Court documents reveal the victim, Trisha Stemple, had fractured bones all over her body, including her skull, and appeared to have been intentionally run over.
Led by the Oklahoma Coalition to Abolish the Death Penalty, the Stemple family gathered at the State Capitol pleading for a stay of execution.
The family says there are theories from forensic pathologists who say the death of the victim was by car accident, not from murder.
The family says that evidence, as well as other items, never made it into court.
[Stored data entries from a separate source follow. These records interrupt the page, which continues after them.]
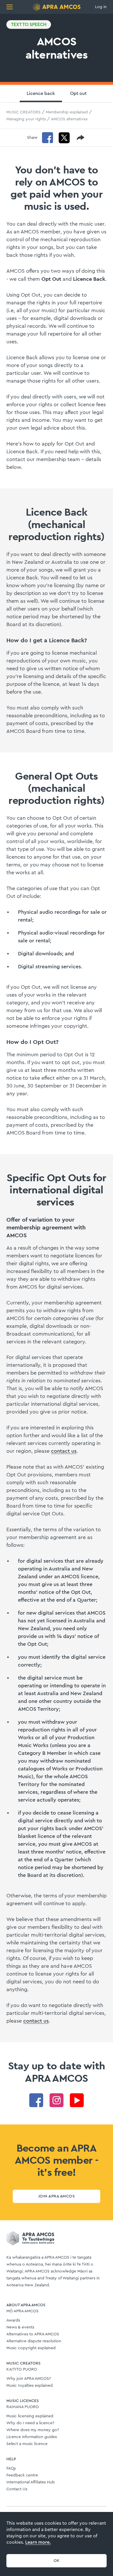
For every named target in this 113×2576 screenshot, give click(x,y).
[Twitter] (64, 137)
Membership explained (67, 112)
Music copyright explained (31, 2348)
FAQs (11, 2468)
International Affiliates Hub (30, 2482)
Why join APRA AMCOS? (28, 2379)
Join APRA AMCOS (56, 2196)
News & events (20, 2327)
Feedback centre (22, 2475)
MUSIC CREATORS (23, 112)
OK (57, 2561)
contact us (63, 1451)
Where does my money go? (32, 2430)
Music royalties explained (29, 2386)
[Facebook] (47, 137)
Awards (13, 2320)
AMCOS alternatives (69, 119)
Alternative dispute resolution (33, 2341)
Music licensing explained (29, 2416)
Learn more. (38, 2542)
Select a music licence (27, 2444)
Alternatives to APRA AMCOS (32, 2334)
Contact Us (16, 2489)
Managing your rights (26, 119)
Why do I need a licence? (30, 2423)
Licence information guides (31, 2437)
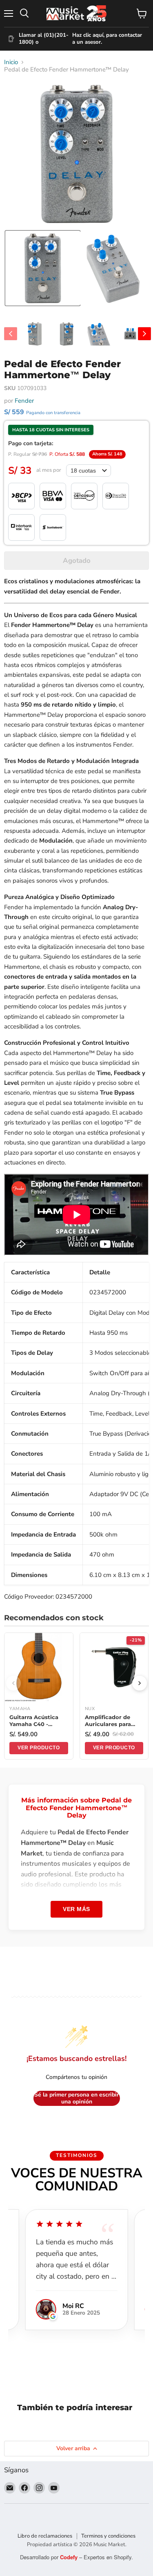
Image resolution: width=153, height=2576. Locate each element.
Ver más (76, 1909)
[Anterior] (13, 1683)
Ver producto (39, 1748)
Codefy (69, 2557)
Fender (24, 401)
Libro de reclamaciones (45, 2536)
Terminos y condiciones (108, 2536)
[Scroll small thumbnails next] (144, 333)
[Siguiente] (139, 1683)
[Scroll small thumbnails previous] (10, 333)
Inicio (11, 62)
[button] (42, 268)
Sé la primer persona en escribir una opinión (76, 2098)
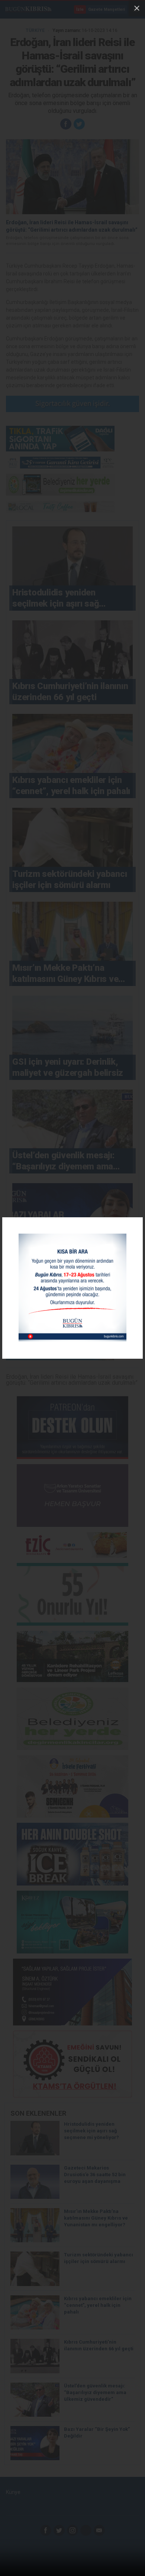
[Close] (137, 8)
“When my sister in law died, my brother didn’t even get to grieve her death. Within a few days, all fingers were pointing to him because he had life insurance and he had an affair,” Janae Smucker said.
She says her brother is no killer.
“There is too much doubt,” Sen. Consatnce Johnson said.
Even those who’ve lost loved ones to murderers stood by the family’s side.
The Pardon and Parole Board voted 4-1 to deny Stemple’s clemency.
All Stemple’s legal appeals have also been denied.
“We don’t have the power to grant clemency without a recommendation from the (Pardon and Parole) board,” Alex Weintz said, Gov. Fallin’s spokesman. “The governor does have the power to issue a stay but she does not plan to do that.”
Stemple is scheduled for execution by lethal injection Thursday at 6 p.m.
The Oklahoma Coalition to Abolish the Death Penalty says the state has released 10 people from death row who were wrongfully convicted.